### 本文抜粋 ###

稲見のパンチのあるシュートが決勝点に。東京Vがウノゼロで勝利
大分トリニータ
--退場者が出て1人少なくなって最終ラインに下りた中で、守備については。こちらは人数が少なく、相手にボールを持たれることは分かっていたので、とりあえずゴール前をしっかりと固めて失点だけはしないようにと考えていた。 --数的不利になってから失点せずに試合を運べた。守備があそこから崩れなかったのはすごく良いことで、次につながると思う。ただ、そこから点を取れるように最後に上げていくところなどは、まだまだできることがあったのかなとも思う。 --1人少なくなってからの攻撃に関しては。相手のほうが多いので、ボールを持ってこねるよりは(長沢)駿くんにシンプルに当てて、そのこぼれ球で攻撃できればと考えていた。左サイドはそれがよくできていたと思う。
東京ヴェルディ
監督
まずはホームで勝って、少しずつ増えたサポーターと一緒に喜び合うことができた。また多くのサポーターと喜び合いたいという思いが強まりました。 試合については、最初にルーズボールで競り負けた入りをしてしまいました。ただ、途中から自分たちのペースになったときに点が取れて、さらに畳みかけるような状況で相手が退場するシチュエーションになった。当たり前ですが、2点目は取りたかった。2点目を取って、結果を確実なものにしたかった思いはあるけれど、相手が引いてセットプレーのチャンスをうかがうようになったので、そういう意味では、簡単ではない中で失点ゼロに抑えられたことを評価したい。前半がシュート9本、後半が3本というのは、われわれにとっては2、3点目を取りにいく上ではもっと打ちたかったと思うが、大事なのは後半の相手のシュートをゼロに抑えたこと。反撃の可能性をほぼゼロにしたのは、相手陣でサッカーをする、さらに押し込んでやり直すのがやれたゆえに、シュートゼロで抑えられたのだと思う。その歩みはしっかりと自信を持たせたいと思うし、課題としては2、3点目を取れるチームになりたい。今日のような勝負強さを見せてあと残り4試合に臨みたい。

###

== 資料の読解 ==
**A.** 試合後コメントについて、次の問いに答えよ。
(i) 大分トリニータ側のコメントでは、1人少なくなってからの攻撃で、ボールを誰にシンプルに当てようと考えていたか。
(ii) 東京ヴェルディの監督によると、前半と後半のシュート数はそれぞれ何本か。
(iii) 東京ヴェルディの監督は、あと残り何試合に臨みたいと述べているか。
**B.** 試合後コメントの「稲見のパンチのあるシュートが決勝点に。東京Vがウノゼロで勝利」から「てあと残り4試合に臨みたい。」までを、一字一句違えずに書き写せ。
リストの内容は、この試合後コメントとは関係がない。

### 提示データ ###

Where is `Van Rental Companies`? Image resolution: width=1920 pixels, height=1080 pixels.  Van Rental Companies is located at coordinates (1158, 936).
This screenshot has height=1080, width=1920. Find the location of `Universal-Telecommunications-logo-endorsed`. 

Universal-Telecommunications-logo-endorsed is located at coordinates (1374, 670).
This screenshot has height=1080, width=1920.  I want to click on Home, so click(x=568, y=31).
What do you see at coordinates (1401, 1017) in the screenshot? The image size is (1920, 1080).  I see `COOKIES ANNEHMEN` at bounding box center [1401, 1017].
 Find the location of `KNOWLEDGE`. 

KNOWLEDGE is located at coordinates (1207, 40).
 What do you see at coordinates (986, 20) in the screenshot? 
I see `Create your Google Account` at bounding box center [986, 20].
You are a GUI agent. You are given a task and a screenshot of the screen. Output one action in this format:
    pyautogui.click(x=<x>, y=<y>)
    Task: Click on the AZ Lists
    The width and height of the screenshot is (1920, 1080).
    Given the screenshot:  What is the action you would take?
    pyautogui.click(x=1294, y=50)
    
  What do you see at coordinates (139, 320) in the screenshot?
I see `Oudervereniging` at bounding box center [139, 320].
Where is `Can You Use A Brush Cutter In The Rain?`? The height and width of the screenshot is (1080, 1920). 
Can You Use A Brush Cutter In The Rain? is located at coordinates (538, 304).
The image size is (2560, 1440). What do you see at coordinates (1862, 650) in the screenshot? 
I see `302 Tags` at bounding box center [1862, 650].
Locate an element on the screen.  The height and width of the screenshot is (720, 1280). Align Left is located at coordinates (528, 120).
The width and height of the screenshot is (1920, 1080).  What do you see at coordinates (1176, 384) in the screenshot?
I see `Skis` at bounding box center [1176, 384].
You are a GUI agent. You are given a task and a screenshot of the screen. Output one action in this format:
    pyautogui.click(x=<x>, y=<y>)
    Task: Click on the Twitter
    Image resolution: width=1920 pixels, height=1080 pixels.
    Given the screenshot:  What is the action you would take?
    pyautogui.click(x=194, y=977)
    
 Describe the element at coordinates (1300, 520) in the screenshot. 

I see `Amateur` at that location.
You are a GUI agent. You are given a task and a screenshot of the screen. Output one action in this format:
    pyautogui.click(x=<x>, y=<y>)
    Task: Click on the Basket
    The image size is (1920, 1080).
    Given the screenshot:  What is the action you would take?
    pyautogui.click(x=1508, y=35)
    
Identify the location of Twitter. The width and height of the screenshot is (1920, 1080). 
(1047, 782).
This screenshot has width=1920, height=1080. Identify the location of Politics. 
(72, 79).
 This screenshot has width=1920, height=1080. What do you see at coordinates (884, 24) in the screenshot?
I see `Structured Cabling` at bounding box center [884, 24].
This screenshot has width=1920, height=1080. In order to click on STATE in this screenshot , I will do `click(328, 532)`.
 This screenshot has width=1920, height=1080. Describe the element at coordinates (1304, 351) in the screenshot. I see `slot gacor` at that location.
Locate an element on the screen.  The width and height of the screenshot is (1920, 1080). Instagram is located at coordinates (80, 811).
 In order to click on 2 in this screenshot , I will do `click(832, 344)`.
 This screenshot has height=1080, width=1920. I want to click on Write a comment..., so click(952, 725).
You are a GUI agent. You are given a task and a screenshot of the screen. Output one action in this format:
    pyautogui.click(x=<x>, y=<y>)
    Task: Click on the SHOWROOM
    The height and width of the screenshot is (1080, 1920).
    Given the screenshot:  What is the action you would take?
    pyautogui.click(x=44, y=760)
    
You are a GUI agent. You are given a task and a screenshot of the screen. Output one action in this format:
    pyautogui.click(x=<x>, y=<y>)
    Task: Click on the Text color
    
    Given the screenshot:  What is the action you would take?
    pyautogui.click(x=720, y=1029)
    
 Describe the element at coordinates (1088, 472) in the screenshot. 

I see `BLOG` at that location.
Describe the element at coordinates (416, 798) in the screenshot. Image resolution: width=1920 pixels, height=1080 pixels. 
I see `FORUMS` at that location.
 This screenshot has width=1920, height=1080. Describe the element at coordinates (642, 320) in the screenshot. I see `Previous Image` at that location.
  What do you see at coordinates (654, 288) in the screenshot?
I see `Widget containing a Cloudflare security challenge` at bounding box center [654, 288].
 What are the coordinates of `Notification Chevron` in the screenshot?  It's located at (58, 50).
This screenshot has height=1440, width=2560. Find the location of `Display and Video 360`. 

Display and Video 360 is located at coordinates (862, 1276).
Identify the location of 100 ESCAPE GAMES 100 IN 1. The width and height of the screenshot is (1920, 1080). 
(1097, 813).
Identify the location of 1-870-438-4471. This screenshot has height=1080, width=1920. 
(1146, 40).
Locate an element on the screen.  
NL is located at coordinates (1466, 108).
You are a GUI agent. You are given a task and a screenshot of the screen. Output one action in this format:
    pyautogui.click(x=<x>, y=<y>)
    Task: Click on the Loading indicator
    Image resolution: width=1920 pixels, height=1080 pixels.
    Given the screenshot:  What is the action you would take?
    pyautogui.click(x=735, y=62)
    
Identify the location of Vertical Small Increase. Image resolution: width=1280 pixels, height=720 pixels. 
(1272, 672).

###

== 解答例 ==
**A.**
(i) 長沢駿
(ii) 前半9本、後半3本
(iii) 4試合

**B.**
稲見のパンチのあるシュートが決勝点に。東京Vがウノゼロで勝利
大分トリニータ
--退場者が出て1人少なくなって最終ラインに下りた中で、守備については。こちらは人数が少なく、相手にボールを持たれることは分かっていたので、とりあえずゴール前をしっかりと固めて失点だけはしないようにと考えていた。 --数的不利になってから失点せずに試合を運べた。守備があそこから崩れなかったのはすごく良いことで、次につながると思う。ただ、そこから点を取れるように最後に上げていくところなどは、まだまだできることがあったのかなとも思う。 --1人少なくなってからの攻撃に関しては。相手のほうが多いので、ボールを持ってこねるよりは(長沢)駿くんにシンプルに当てて、そのこぼれ球で攻撃できればと考えていた。左サイドはそれがよくできていたと思う。
東京ヴェルディ
監督
まずはホームで勝って、少しずつ増えたサポーターと一緒に喜び合うことができた。また多くのサポーターと喜び合いたいという思いが強まりました。 試合については、最初にルーズボールで競り負けた入りをしてしまいました。ただ、途中から自分たちのペースになったときに点が取れて、さらに畳みかけるような状況で相手が退場するシチュエーションになった。当たり前ですが、2点目は取りたかった。2点目を取って、結果を確実なものにしたかった思いはあるけれど、相手が引いてセットプレーのチャンスをうかがうようになったので、そういう意味では、簡単ではない中で失点ゼロに抑えられたことを評価したい。前半がシュート9本、後半が3本というのは、われわれにとっては2、3点目を取りにいく上ではもっと打ちたかったと思うが、大事なのは後半の相手のシュートをゼロに抑えたこと。反撃の可能性をほぼゼロにしたのは、相手陣でサッカーをする、さらに押し込んでやり直すのがやれたゆえに、シュートゼロで抑えられたのだと思う。その歩みはしっかりと自信を持たせたいと思うし、課題としては2、3点目を取れるチームになりたい。今日のような勝負強さを見せてあと残り4試合に臨みたい。